Bone marrow (BM) and peripheral blood (PB) were obtained after informed consent from 190 children with newly diagnosed ALL who were enrolled on treatment protocols 92 and 97 at the hospitals participating in the German Cooperative Study Group for Acute Lymphoblastic Leukemia (COALL) study or the ALL-9 Dutch Childhood Oncology Group (DCOG) protocol at the Erasmus MC-Sophia Children's Hospital in Rotterdam (study cohort); and of 92 children enrolled as part of the Total Therapy protocols 13A²⁵  and 13B²⁶  of St Jude Children's Research Hospital (SJCRH) in Memphis, TN (validation cohort).²⁷  Approval was obtained from the Erasmus MC-Sophia Children's Hospital and SJCRH institutional review board for these studies. Clinical characteristics of these patients are provided in Table 1.

Mononuclear cells were isolated by sucrose density gradient centrifugation (Lymphoprep, density 1.077 g/mL; Nycomed Pharma, Oslo, Norway) within 24 hours after sampling. Cells were resuspended in culture medium consisting of RPMI 1640 (Dutch modification without L-glutamine; Gibco BRL, Life Technologies, Breda, the Netherlands) supplemented with 20% fetal calf serum (FCS; Integro, Zaandam, the Netherlands), 2 mM L-glutamine, 200 μg/mL gentamycin (Gibco BRL), 100 IU/mL penicillin, 100 μg/mL streptomycin, 0.125 μg/mL fungizone (Gibco BRL), and 5 μg/mL insulin, 5 μg/mL transferrin, and 5 ng/mL sodium selenite (ITS media supplement; Sigma-Aldrich Chemie, Zwijndrecht, the Netherlands). If necessary, leukemic samples were further enriched to more than 90% leukemic blasts by removing nonmalignant cells with immunomagnetic beads (DynaBeads; Dynal, Oslo, Norway).²⁸ 

Responsiveness of leukemia cells to prednisolone (PRED; Bufa Pharmaceutical Products, Uitgeest, the Netherlands), vincristine (VCR; TEVA Pharma, Mijdrecht, the Netherlands), L-asparaginase (ASP; Paronal, Christiaens, Breda, the Netherlands), and daunorubicin (DNR; Cerubidine, Rhône-Poulenc Rorer, Amstelveen, the Netherlands) was determined by the 4-day in vitro MTT drug resistance assay.³  The concentration ranges tested for these drugs were PRED, 0.008-250 μg/mL; VCR, 0.05-50 μg/mL; ASP, 0.003-10 IU/mL; and DNR, 0.002-2.0 μg/mL. The drug concentration lethal to 50% of the ALL cells (LC₅₀ value) was used as the measure of cellular drug resistance. The cut-off LC₅₀ values, used to assign cases as sensitive or resistant to each agent, were those previously shown to be associated with a good or poor treatment outcome in children with ALL.^3,4 

Total cellular RNA was extracted from leukemic cells of 190 patients with acute lymphoblastic leukemia and hybridized to the U133A GeneChip oligonucleotide microarray containing 22 283 probe sets (∼12 700 genes) according to manufacturer's protocols (Affymetrix, Santa Clara, CA). Gene expression values were scaled to the target intensity of 2500 using Affymetrix Microarray Analysis Suite (MAS) 5.0 software.^29,30  Probe sets expressed in fewer than 5 patients were omitted, leaving 14 550 probe sets in the filtered dataset for subsequent analyses. Gene expression analysis of 173 out of these 190 patients was published previously;²⁹  in this paper, we focus solely on genes involved in apoptosis. All analyses were carried out on log₂-transformed gene-expression values.

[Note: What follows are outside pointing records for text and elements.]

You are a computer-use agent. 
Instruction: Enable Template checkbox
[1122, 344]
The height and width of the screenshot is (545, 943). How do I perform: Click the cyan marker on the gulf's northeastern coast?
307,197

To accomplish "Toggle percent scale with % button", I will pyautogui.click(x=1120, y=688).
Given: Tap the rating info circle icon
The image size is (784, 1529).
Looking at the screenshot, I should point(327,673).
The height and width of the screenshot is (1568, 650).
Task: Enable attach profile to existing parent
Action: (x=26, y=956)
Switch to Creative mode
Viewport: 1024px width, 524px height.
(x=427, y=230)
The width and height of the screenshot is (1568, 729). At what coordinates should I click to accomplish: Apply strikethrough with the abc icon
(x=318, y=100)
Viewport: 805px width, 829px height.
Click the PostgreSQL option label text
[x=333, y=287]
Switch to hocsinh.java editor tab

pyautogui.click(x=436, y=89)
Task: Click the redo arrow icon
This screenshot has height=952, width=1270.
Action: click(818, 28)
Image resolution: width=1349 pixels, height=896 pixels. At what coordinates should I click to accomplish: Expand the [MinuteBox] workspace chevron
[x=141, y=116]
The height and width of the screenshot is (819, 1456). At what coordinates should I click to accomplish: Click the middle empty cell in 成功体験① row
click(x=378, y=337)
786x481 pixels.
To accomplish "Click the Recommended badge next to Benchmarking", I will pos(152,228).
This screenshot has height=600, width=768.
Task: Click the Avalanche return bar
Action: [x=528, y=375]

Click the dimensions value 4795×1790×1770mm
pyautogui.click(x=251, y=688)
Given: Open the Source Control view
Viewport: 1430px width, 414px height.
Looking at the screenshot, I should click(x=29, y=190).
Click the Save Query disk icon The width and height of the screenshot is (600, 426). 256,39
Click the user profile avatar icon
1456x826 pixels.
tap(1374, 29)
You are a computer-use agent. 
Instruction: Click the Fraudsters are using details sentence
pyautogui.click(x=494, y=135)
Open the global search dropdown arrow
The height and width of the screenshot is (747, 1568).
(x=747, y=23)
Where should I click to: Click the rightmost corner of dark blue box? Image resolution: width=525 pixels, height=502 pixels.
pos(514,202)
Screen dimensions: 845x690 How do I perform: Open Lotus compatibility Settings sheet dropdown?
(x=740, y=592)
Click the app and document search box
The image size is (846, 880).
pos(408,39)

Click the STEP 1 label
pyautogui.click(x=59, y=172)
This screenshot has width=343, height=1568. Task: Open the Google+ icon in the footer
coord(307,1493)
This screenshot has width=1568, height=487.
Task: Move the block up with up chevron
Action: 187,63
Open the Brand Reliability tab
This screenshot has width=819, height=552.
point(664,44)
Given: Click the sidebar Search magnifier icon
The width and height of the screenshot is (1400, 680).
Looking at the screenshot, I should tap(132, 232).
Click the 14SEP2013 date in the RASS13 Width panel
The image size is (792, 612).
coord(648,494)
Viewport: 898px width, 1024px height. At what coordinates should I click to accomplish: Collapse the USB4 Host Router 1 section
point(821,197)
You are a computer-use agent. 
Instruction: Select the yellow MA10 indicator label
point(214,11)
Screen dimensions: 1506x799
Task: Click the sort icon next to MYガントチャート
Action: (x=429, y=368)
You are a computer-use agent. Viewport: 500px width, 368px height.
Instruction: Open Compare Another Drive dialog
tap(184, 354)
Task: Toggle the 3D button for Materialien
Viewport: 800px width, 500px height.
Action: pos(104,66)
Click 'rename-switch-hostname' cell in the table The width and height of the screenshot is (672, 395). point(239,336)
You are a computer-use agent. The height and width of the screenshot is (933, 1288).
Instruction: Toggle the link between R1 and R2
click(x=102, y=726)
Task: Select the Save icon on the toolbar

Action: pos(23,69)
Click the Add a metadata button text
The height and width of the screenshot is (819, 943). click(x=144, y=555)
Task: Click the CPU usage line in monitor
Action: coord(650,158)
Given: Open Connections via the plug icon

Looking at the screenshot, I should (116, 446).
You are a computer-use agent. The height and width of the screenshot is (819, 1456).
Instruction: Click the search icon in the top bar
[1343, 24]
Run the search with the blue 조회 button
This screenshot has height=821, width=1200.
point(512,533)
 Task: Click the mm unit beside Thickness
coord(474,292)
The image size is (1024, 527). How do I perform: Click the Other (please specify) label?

Total cellular mRNA was extracted using Trizol reagent (Gibco BRL) and cDNA was synthesized using random hexamers and oligo dT. mRNA expression levels of total Apaf-1, “active” Apaf-1, and glyceraldehyde-3-phosphate dehydrogenase (GAPDH) as a reference were quantified using real-time quantitative (RTQ) polymerase chain reaction (PCR) analysis on a ABI Prism 7700 sequence detection system (Applied Biosystems, Foster City, CA) as previously described.^31,32  The comparative cycle time (C_t) value of the target PCR was normalized by subtracting the C_t value of GAPDH (ΔC_t). The ΔC_t value was used to calculate the relative expression level to GAPDH for each target PCR using the following formula: relative mRNA expression = 2^-ΔCt × 100%.³³  Primer sequences used were as follows: upper, 5′-ACCAGC CGCATACTCTT-3; lower, 5′-CAGGGCCTACAAGTTCTG-3′ (total Apaf-1); upper, 5′-GGACCCTCAAGAGGATATG-3′; lower, 5′-GTGGGGAGAAGT CACAGTAC-3′ (“active” Apaf-1); and upper, 5′-GTCGGAGTCAACGGATT-3′; lower, 5′-AAGCTTCCCGTTCTCAG-3′ (GAPDH). Probe sequences were 5′-CACATGGCCAGTGCCAAGAT-3′ (total Apaf-1); 5′-AAGTGTTGTTCGTGGTCTGCTGAT-3′ (“active” Apaf-1); and 5′-TCAACTACATGGTTTACATGT TCCAA-3′ (GAPDH).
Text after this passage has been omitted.